• What to do
Answer these questions using the piece on traveling with epilepsy below.
(a) To which city is the flight diverted to refuel?
(b) What does the writer worry about having enough of in the carry-on?
(c) Since being diagnosed with what condition is this the writer's first time traveling alone?

• Page excerpt
Traveling with Epilepsy

The captain’s voice breaks through my efforts of ignoring my talkative seat mate, who is practically sitting in my lap. “Due to a severe thunderstorm and circling the airport for an hour waiting for a safe break to land, we are running low on fuel. We will divert to Greensboro, NC to refuel. Those with connecting flights I apologize we will try to reschedule you for flights tomorrow.” While everyone around me is grumbling because of the inconvenience I start to panic. Not wondering if I have a toothbrush or clean underwear but do I have enough of my seizure medication in my carry on. All my hours obsessing over an organized detailed travel itinerary to reduce stress is out the window.


This is my first time traveling alone since being diagnosed with Epilepsy. Can I navigate a strange city, find a hotel, find something to eat, get an uber by myself? The simple things that use to simply be an inconvenience are now huge potentially dangerous ordeals. Will the stress from figuring all of this out cause me to have a seizure alone in a strange place and then I have to figure out how to pull it together to get to the airport. My heart pounds, I break into a sweat and my mind races to try to figure out how to deal with the situation.

• Recorded data
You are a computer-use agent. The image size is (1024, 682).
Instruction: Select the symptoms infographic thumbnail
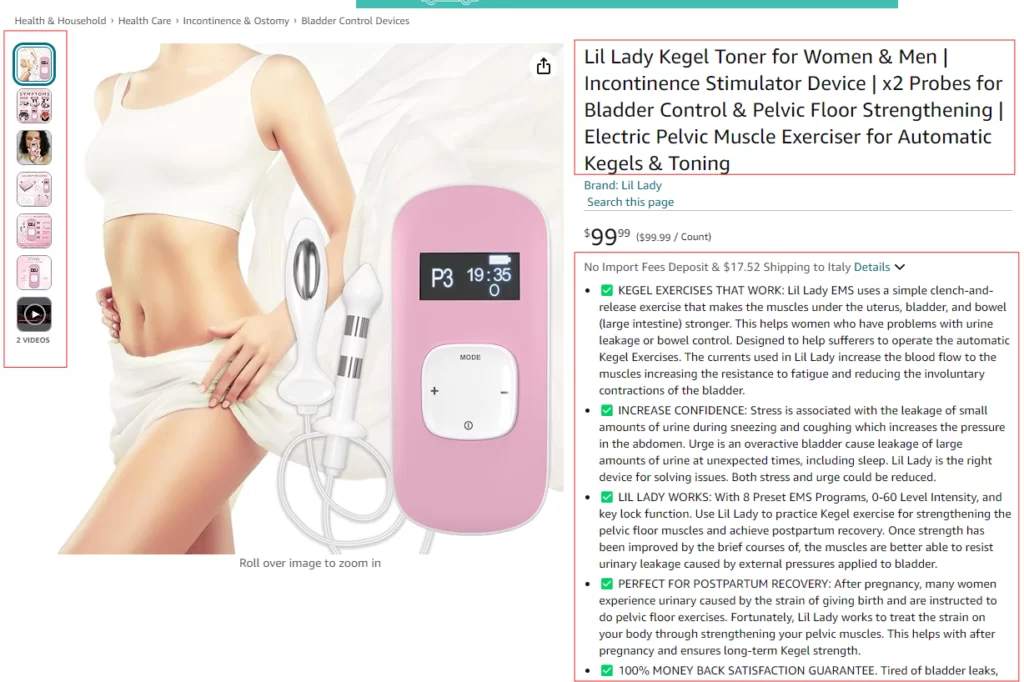coord(34,106)
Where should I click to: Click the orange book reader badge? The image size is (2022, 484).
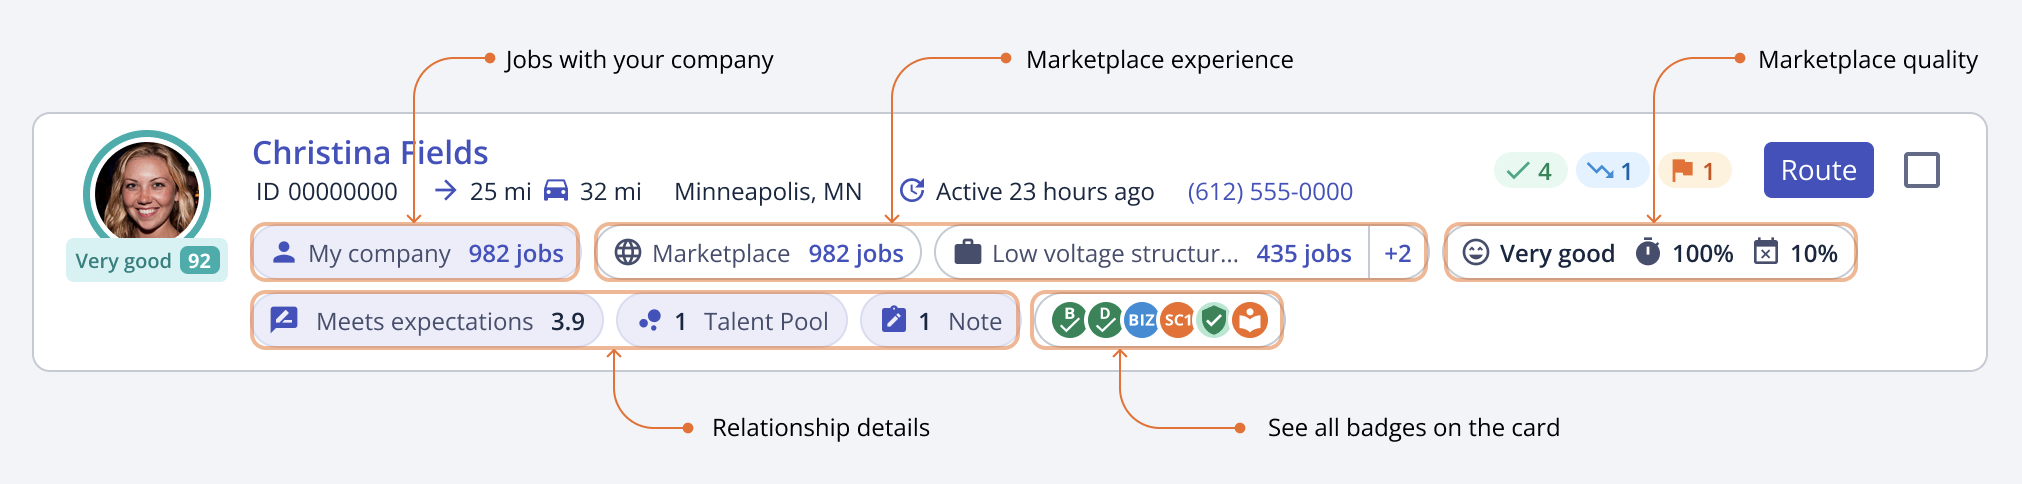(1250, 321)
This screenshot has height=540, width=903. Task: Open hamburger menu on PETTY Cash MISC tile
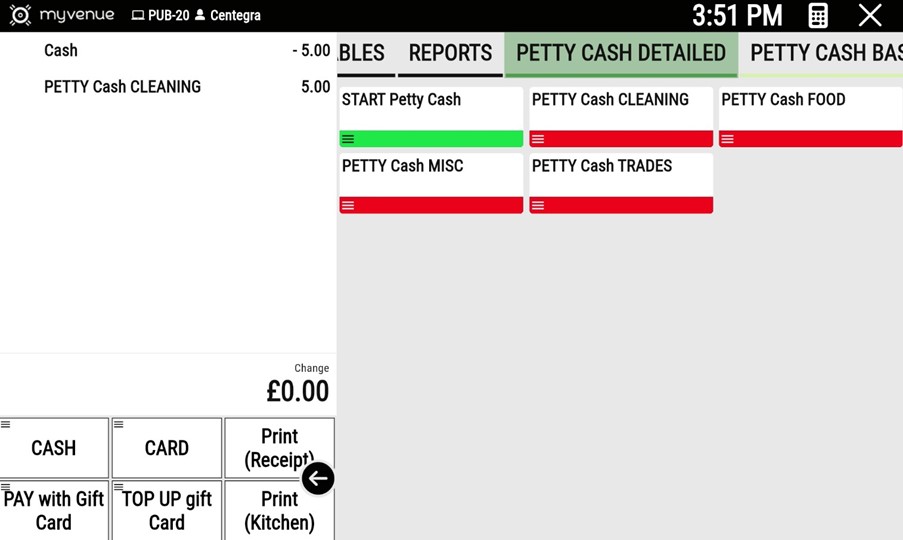[348, 205]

• Response area
(a) Greensboro, NC
(b) Seizure medication
(c) Epilepsy